Upstream Incident Report -
Short version:
Networks’ been crapping itself for the past day. After 2 - 3 hard failures today we did an emergency JunOS downgrade and are cautiously optimistic that it’s resolved.
Longer/technical version:
For the past month or so we’ve been suffering a weird issue where random IP addresses would stop responding. The issue is that our router would lose/expire out the ARP entry for these IP addresses and wouldn’t attempt to learn them again unless forced to.
No amount of traffic getting sent to the IP externally (pings, random connection attempts, etc) would make the router issue an ARP “who-has” message. The only fix was to either ping the IP on the LAN (through our speedtest page for instance), forcing the router to see the ARP message on the network, or to login to the router and ping from there.
No amount of limits, tweaks, process restarts, etc, has helped with this. The only way to date has been the above methods.
This morning we had an issue where all users on 209.141.x.x dropped offline. These subnets had been moved down to our new Cisco core switch to help resolve the issue. Our Juniper router dropped the ARP entry for the Cisco switch, killing BGP. After some time it re-learned then entry reestablished connectivity, bringing those subnets back online.
This happened three times in the past 24 hours, each outage lasting anywhere from 5 minutes to 30 minutes.
Las Vegas is the only location suffering this issue. The key difference between all locations being that Vegas was running JunOS 20.4, where as everywhere else is 18.2~4. In JunOS 20.x they made changes to ARP to allow policing. While we did change this policy, it didn’t help us any.
As of an hour ago we performed a downgrade to JunOS 18.4. It obviously went terribly. After some research we found the configuration entry causing issues (our 100G ports kept channelizing) and fixed it, bringing things back online.

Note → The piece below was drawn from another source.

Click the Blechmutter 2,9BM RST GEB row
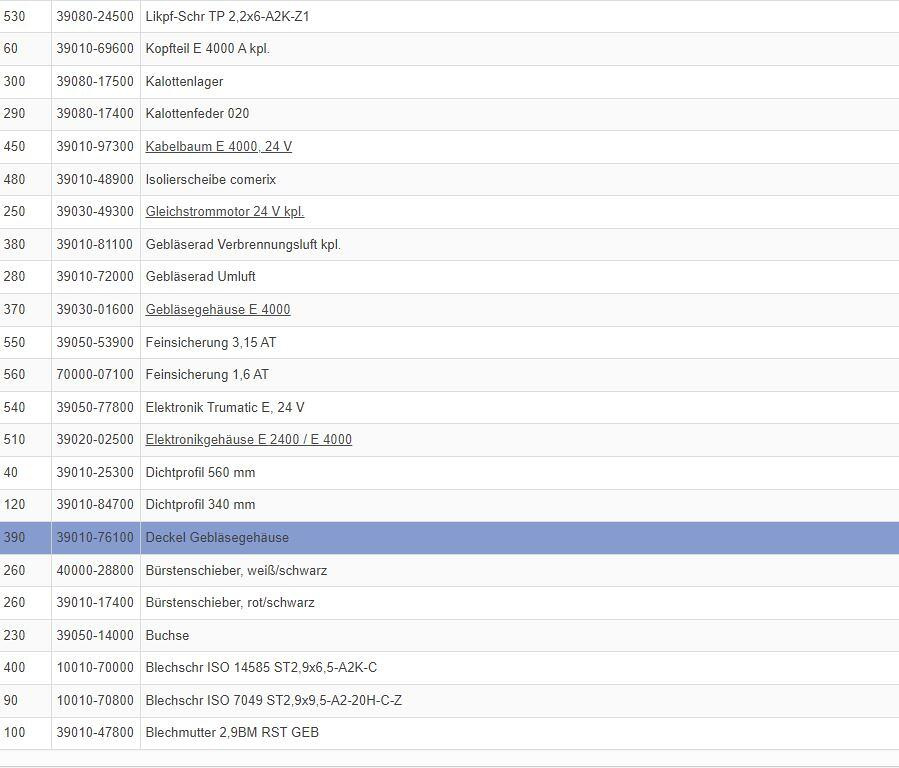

As of now, ARP’s are resolving near instantaneously, even for new IP addresses. We took this as a good time to change the rest of our ports to 100G, giving us a 400Gbit interlink between our router and core switch.
We’re cautiously optimistic that this issue is now resolved.
We thank you for your patience.
--
Upstream reports that it is conducting emergency maintenance to downgrade the router firmware in an attempt to resolve issues.
-–
Offline again, ticket has been sent.
-–
Upstream restored services.
The underlying issue (router bug) is still under investigation.
-–
Vegas upstream is offline. We have ticketed them and contacted staff members. We await response.